* Source data:
▼

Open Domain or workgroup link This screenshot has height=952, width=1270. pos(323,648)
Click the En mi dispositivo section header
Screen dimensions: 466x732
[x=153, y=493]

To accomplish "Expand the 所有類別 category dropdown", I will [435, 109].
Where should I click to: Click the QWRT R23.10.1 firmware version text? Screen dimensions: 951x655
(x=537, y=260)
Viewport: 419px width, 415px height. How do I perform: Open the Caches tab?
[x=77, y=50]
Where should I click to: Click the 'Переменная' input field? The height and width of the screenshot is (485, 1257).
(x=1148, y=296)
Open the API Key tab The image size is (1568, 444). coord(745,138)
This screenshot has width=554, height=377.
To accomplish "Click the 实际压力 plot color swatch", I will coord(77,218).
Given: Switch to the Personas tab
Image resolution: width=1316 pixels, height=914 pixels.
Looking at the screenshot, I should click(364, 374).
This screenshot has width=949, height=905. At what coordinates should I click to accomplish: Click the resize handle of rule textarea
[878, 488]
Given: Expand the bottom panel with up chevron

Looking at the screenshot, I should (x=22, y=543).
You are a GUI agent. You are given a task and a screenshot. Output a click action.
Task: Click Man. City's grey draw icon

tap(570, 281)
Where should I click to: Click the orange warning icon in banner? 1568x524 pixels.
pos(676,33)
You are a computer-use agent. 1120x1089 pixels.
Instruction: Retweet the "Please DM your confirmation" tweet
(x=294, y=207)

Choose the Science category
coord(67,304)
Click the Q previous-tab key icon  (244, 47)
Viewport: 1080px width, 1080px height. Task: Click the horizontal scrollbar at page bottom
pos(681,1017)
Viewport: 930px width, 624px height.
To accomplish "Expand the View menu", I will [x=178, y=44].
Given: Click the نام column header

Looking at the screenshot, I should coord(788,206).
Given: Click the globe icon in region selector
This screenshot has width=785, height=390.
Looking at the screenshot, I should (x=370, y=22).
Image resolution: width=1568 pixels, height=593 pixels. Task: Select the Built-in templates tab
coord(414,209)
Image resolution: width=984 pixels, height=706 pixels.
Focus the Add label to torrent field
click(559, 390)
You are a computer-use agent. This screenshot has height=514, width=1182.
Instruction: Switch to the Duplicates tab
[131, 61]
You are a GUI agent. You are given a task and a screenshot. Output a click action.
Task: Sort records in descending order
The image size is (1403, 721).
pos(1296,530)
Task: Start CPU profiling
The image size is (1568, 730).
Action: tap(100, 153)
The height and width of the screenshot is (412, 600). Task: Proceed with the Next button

▲

* What is being asked: Lines from the start of the material above through the line containing "Given: Switch to the Personas tab" are to be duplicated exactly, and only those.

* Exercise answer:
Open Domain or workgroup link This screenshot has height=952, width=1270. pos(323,648)
Click the En mi dispositivo section header
Screen dimensions: 466x732
[x=153, y=493]

To accomplish "Expand the 所有類別 category dropdown", I will [435, 109].
Where should I click to: Click the QWRT R23.10.1 firmware version text? Screen dimensions: 951x655
(x=537, y=260)
Viewport: 419px width, 415px height. How do I perform: Open the Caches tab?
[x=77, y=50]
Where should I click to: Click the 'Переменная' input field? The height and width of the screenshot is (485, 1257).
(x=1148, y=296)
Open the API Key tab The image size is (1568, 444). coord(745,138)
This screenshot has width=554, height=377.
To accomplish "Click the 实际压力 plot color swatch", I will coord(77,218).
Given: Switch to the Personas tab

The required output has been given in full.